The District Collector had prohibited the holding of Christian prayer meetings in the house. It was challenged by T. Wilson. High Court Justice N Anand Venkatesh of the Madurai Bench of KP said that Wilson was not conducting private prayers in his home. The people were mobilizing and conducting prayer meetings, for which the permission of the district administration is required.
The petitioner had alleged that a false complaint was made about his personal prayers, hurting communal harmony. The District Collector produced photographs and other evidence in front of the court which revealed that a prayer meeting was held regularly at Wilson’s house from 9 a.m. to 12 noon by the Christian Religious Trust. During this time speakers and microphones were also used. Wilson’s neighbors complained to the district administration about the problems caused by this.
Wilson made it private Prayer meeting Stating that he had approached the court in 2016. Justice Venkatesh said that religious rights also cannot be claimed to be unlimited. If it affects the rights of others, it is necessary to obtain the necessary permission for this. He also cited biblical references to previous court decisions and prayers during the hearing.

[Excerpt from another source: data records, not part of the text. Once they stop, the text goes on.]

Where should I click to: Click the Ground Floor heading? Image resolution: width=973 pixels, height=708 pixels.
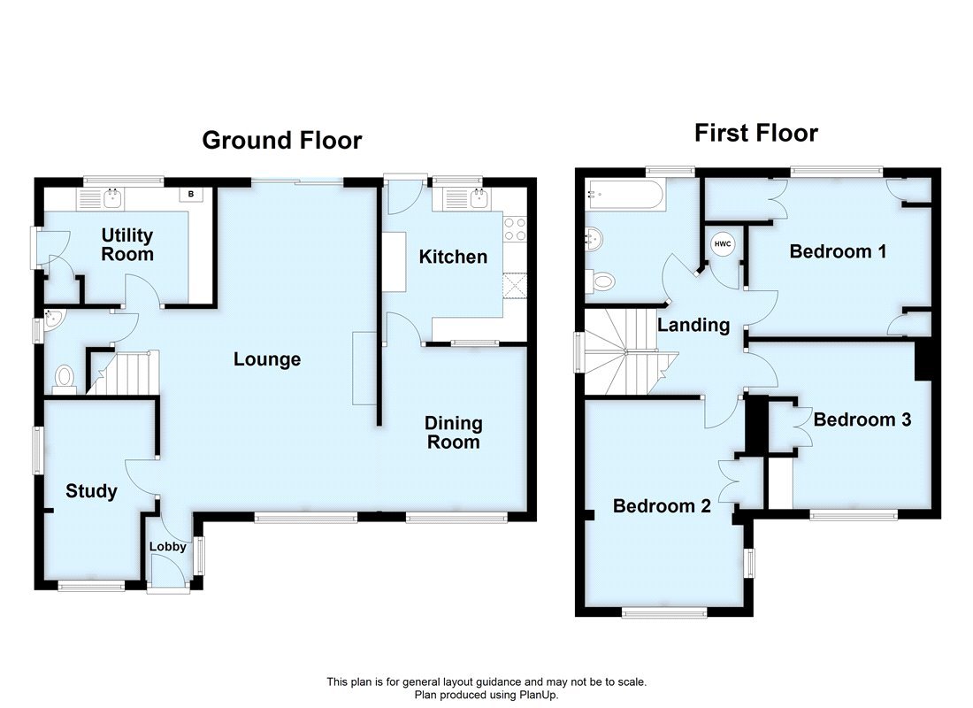point(282,141)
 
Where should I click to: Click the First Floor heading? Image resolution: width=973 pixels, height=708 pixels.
point(755,134)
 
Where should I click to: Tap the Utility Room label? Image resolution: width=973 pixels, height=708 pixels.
point(127,245)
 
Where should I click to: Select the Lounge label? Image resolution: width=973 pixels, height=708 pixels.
point(267,359)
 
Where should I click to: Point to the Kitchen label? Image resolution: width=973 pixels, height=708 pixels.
point(453,257)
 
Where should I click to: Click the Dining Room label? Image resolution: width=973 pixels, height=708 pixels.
point(453,433)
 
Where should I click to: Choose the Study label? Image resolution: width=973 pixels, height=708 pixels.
point(91,491)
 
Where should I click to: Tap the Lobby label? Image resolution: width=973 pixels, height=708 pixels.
point(167,546)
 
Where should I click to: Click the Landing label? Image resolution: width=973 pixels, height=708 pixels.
point(693,325)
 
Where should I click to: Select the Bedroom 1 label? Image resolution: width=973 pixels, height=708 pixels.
point(838,251)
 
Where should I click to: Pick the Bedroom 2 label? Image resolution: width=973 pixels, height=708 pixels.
point(662,506)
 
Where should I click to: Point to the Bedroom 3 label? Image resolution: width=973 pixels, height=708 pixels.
point(862,419)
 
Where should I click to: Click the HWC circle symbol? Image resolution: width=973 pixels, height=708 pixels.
point(722,244)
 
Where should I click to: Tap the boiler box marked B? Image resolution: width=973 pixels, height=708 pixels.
point(190,195)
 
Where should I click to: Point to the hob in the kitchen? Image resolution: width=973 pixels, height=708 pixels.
point(515,229)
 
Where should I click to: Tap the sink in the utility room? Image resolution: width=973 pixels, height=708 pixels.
point(112,199)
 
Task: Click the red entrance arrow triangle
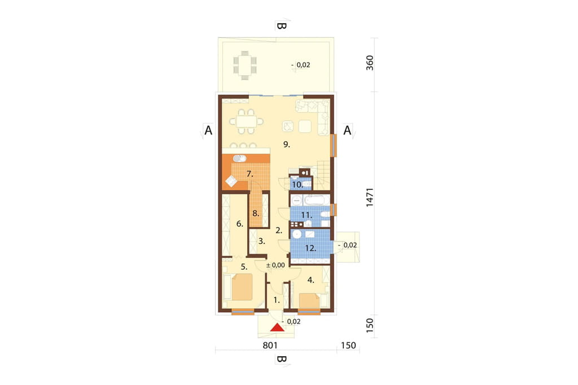pos(277,327)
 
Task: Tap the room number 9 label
pos(286,145)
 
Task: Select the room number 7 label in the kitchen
pos(249,174)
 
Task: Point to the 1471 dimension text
pos(369,197)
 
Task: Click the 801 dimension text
pos(270,345)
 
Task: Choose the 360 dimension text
pos(369,63)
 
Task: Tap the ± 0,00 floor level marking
pos(275,265)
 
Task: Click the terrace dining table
pos(245,65)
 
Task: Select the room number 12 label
pos(310,248)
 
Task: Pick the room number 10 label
pos(297,185)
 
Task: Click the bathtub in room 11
pos(316,200)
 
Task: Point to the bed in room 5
pos(241,287)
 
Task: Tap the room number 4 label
pos(311,280)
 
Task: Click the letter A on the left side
pos(208,130)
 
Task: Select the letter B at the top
pos(281,26)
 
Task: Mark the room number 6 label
pos(239,224)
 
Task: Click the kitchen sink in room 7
pos(239,158)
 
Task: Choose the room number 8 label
pos(256,213)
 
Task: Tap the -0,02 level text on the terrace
pos(301,65)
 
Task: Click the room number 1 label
pos(277,300)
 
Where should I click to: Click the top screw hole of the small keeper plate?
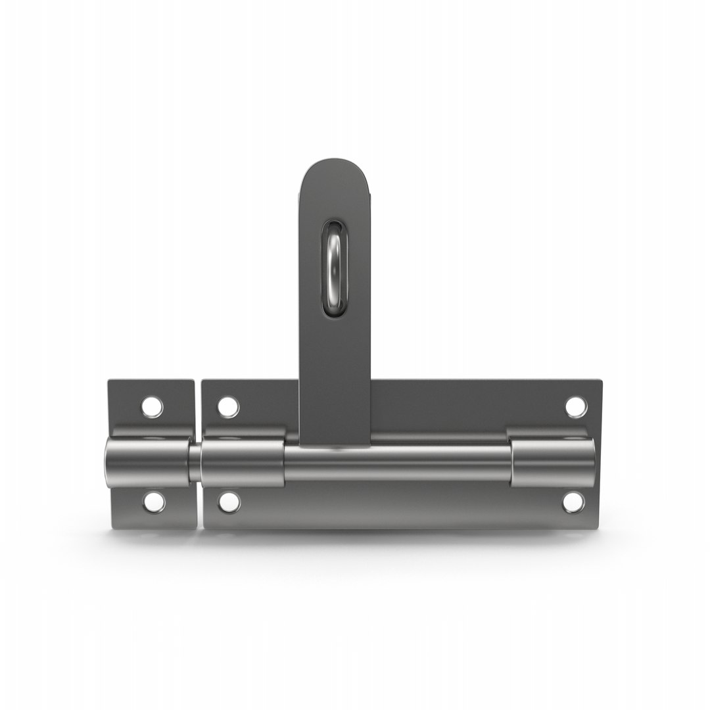(x=152, y=407)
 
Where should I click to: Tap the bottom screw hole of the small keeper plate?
(x=153, y=502)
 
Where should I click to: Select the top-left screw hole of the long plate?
(x=228, y=407)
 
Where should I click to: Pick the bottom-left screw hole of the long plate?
(x=229, y=502)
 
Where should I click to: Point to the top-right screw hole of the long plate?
(x=576, y=407)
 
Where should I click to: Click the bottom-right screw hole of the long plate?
(x=573, y=502)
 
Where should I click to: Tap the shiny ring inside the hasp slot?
(x=334, y=269)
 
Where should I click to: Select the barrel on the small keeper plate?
(x=148, y=462)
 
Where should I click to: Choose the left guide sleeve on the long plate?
(x=243, y=463)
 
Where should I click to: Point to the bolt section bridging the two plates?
(x=195, y=462)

The court said, “In the guise of prayer, the petitioners were actually constructing the prayer hall for the fulfillment of religious purposes. Truth is the basis of any religious belief and no religion tolerates any act that leads a person away from the truth. In the present case, the petitioner who claims to be a devout Christian is far from the truth. ” The court said that the petitioner should have obtained permission from the District Collector under Rule 4 (3) of Tamil Nadu Panchayat Bhawan Rules, 1997 for such public prayer.